##### PAGE EXCERPT

  • Creating Session Variables

    Session variables are created by adding a property to the context.session object. For example:

    context.session.country = "Canada"

    All session variables are character type variables. In order to store data such as dates, numbers, arrays, or object pointers in a session variable, they must be converted to a character string.

    For simple data types (such as dates, time, or logical), the easiest way to convert a value to a character is to concatenate it with an empty character value. For example:

    DIM number AS N = 5
    DIM string AS C
    string = "" + number
    context.session.myNumber = string

    Complex objects such as arrays and object pointers need to be serialized to a character string before they can be stored in the session. Serializing data is done using the json_generate() method to convert the array or pointer variable to a JSON string. For example:

    DIM person AS P
    person.name = "John Smith"
    person.city = "Boston"
    person.state = "MA"
    ' Serialize p to a character string
    context.session.obj = json_generate(person) 
    ? context.session.obj
    = {
        "name": "John Smith",
        "city": "Boston",
        "state": "MA"

    What about GLOBAL and SHARED variables?

    If you have visited the online documentation on declaring Xbasic variables, you may have noticed that variables can be declared as GLOBAL or SHARED. These keywords will create Xbasic variables that can be accessed outside of an Xbasic function. The only way to create variables that exist beyond the end of a script in desktop applications is using the GLOBAL or SHARED keywords.
##########
##### MATERIAL SHOWN
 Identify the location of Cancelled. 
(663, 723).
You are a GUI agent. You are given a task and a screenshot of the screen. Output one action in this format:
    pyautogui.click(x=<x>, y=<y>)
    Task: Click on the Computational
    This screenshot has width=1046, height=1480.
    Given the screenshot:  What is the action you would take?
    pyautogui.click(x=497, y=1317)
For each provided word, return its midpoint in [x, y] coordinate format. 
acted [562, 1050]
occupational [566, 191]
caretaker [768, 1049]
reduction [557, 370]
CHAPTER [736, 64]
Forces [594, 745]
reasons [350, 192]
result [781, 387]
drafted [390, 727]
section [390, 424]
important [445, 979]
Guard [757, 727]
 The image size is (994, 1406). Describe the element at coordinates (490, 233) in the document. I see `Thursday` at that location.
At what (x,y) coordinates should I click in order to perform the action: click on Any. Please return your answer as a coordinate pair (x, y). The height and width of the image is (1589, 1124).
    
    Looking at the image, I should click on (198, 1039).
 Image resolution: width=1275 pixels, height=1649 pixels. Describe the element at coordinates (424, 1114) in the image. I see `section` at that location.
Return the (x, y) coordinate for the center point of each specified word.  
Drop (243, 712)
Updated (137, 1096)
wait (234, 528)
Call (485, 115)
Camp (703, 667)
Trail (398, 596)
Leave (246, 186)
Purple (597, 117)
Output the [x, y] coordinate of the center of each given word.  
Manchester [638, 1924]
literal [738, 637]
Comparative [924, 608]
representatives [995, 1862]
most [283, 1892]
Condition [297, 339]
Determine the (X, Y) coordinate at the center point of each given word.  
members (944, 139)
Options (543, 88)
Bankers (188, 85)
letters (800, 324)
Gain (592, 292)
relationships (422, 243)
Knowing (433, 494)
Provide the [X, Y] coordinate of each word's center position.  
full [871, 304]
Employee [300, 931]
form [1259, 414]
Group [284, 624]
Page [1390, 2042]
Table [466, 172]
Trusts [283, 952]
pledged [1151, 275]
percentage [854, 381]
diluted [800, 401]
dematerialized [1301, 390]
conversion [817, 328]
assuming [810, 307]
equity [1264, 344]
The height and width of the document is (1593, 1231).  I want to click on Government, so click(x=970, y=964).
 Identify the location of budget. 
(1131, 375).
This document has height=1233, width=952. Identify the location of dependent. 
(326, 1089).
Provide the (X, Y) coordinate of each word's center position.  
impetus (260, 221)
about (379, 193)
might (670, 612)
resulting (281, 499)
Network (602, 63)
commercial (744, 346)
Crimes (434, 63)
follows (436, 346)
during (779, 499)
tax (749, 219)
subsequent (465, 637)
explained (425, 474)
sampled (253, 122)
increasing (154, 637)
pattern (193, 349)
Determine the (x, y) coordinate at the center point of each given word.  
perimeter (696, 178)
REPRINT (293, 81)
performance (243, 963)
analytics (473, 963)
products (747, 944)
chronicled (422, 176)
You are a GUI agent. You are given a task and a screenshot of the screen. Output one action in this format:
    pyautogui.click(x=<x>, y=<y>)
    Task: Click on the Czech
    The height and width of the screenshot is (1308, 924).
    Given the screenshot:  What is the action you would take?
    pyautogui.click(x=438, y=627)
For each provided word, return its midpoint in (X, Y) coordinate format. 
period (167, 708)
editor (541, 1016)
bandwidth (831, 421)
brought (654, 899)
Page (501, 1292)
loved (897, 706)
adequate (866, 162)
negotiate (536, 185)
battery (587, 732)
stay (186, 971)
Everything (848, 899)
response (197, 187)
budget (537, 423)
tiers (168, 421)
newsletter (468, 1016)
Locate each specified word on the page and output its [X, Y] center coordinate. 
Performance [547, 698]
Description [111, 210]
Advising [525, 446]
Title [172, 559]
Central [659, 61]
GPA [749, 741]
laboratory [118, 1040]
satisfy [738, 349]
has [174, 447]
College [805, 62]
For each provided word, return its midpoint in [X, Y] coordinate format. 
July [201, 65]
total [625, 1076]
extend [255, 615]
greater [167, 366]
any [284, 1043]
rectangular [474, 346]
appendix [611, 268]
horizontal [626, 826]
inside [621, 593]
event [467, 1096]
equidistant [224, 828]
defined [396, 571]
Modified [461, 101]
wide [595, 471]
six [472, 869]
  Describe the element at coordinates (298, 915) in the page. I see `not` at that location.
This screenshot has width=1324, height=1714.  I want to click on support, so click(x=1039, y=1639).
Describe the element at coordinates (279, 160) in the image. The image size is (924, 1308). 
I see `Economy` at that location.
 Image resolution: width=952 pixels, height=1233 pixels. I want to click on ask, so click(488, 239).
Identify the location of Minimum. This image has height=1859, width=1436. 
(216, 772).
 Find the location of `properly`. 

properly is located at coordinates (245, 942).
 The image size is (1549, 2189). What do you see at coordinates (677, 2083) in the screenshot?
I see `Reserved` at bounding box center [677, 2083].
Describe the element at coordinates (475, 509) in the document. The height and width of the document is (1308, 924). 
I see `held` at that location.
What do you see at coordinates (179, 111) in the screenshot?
##########
WORK TASK A - In the session variables text, give the passage from "If you have" up to and including "or SHARED keywords." again, replacing "desktop applications" with "web applications".
WORK TASK B - In the session variables text, list every property assigned to the person object in the serialization code.

TASK ANSWER A -
If you have visited the online documentation on declaring Xbasic variables, you may have noticed that variables can be declared as GLOBAL or SHARED. These keywords will create Xbasic variables that can be accessed outside of an Xbasic function. The only way to create variables that exist beyond the end of a script in web applications is using the GLOBAL or SHARED keywords.

TASK ANSWER B - name, city, state